The release of git and hg was a direct response to McVoy yanking BitKeeper
away (withdrawing the free-beer licensing terms that had previously allowed
gratis use for free/open source projects); both were initially announced on
the Linux-kernel mailing list as responses to McVoy's move, and each had had
only a few weeks' worth of work at that point.

Before that, there had been a good deal of grumbling about the ever-shifting
terms of the "don't piss off Larry license", whose increasingly draconian
terms were designed to prevent the development of competitive software. (The
last available version purported to bind all users to a non-compete preventing
them from contributing to another SCM; I'm not sure California law would have
allowed McVoy to enforce a non-compete on his own employees!) However, so long
as these difficulties remained theoretical, there was not, in fact, much
serious work going on to develop such competition. But when Larry revoked the
license, effectively forcing the kernel developers to come up with an
alternative damn quick, they did --- and damn quick.

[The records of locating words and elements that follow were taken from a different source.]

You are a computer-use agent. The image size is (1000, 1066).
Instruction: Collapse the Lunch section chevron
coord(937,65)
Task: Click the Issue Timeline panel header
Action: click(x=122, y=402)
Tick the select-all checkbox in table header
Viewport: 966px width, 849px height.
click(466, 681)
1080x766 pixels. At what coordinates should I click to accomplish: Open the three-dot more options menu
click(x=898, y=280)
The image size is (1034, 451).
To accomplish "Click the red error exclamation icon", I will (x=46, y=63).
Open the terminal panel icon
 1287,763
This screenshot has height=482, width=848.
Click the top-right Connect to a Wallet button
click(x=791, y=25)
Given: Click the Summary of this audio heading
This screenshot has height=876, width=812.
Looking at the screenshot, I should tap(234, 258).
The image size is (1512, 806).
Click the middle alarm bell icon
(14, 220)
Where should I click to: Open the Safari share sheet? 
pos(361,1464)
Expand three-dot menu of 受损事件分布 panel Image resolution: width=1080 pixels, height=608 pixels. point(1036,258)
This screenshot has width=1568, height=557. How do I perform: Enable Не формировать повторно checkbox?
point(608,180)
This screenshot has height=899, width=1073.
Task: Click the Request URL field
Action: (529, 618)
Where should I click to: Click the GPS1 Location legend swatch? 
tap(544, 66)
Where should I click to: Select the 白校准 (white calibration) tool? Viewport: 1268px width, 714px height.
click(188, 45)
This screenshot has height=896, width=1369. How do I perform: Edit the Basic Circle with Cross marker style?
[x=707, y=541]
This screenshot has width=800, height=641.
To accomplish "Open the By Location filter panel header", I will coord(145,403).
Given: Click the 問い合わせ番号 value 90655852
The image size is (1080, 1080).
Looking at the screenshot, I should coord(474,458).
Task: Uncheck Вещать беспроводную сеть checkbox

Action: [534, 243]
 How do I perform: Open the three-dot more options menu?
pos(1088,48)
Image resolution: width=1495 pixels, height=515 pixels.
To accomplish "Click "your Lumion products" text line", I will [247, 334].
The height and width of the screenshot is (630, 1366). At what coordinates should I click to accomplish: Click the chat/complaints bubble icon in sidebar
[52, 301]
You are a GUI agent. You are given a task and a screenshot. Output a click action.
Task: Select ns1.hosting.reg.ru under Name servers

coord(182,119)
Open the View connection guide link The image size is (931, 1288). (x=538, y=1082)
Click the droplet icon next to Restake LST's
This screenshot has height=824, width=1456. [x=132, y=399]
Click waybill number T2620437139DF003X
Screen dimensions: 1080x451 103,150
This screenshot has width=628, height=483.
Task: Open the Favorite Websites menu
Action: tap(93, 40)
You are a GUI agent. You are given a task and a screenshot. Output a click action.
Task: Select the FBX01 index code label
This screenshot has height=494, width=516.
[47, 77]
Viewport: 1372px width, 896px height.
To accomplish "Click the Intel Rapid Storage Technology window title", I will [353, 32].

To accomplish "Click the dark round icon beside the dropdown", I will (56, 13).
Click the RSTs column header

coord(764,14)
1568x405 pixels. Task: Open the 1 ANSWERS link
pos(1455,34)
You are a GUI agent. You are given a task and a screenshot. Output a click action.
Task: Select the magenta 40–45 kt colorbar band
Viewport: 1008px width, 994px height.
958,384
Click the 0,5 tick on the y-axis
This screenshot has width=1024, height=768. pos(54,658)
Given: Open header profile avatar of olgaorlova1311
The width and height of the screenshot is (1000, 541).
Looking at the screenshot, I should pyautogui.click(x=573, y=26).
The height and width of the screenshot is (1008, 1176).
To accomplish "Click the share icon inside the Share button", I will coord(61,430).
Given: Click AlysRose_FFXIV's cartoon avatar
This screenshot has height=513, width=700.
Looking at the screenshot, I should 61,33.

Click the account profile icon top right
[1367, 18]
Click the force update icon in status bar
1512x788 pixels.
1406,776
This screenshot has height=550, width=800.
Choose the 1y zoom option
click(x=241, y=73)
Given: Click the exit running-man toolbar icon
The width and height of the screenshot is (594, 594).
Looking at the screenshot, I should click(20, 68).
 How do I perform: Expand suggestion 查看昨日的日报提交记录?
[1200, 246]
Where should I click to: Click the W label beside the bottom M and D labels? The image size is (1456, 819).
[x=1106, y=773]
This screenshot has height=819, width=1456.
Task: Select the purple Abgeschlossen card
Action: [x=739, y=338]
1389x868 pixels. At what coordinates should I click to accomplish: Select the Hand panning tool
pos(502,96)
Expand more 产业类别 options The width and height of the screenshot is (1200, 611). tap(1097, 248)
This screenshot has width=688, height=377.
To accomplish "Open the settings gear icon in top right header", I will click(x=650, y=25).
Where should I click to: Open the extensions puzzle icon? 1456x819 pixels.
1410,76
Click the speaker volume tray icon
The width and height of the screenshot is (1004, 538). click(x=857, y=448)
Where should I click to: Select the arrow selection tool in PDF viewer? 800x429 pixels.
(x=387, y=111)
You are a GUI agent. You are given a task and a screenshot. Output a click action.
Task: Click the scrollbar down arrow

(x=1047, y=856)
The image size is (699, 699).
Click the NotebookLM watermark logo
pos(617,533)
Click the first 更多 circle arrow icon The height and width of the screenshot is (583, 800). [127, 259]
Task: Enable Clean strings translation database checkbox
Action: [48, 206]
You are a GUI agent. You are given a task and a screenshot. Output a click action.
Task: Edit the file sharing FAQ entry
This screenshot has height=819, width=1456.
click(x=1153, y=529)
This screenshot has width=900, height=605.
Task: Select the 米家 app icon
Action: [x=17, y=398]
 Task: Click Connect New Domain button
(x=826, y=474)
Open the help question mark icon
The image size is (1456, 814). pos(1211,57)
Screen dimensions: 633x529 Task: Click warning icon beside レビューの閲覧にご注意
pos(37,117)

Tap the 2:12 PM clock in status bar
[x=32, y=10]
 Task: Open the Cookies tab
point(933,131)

So, the clones aren't something that the customers did when they got
dissatisfied with BitMover; they're something that happened _after_ BitMover
chose, on their own, to end the relationship. Which makes them, as I said, a
self-inflicted wound, that BitMover could have avoided through better customer
relations management.

------
sarah2079
One thing that has really surprised me is how little you can tell about a
customer based on their initial email. When I get an angry or rude email,
about 95% of the time they will turn into a polite human being once I respond
calmly with help for their problem. A lot of people just do not expect to be
able make contact with an actual human or to get any useful help, and are
angry from the get go because of this. The article mentions "disrespectful &
abrupt" emails. For me this extends this to include "angry and hateful." It is
truly amazing the 180 people can do once they are talking to a person instead
of an anonymous customer support address.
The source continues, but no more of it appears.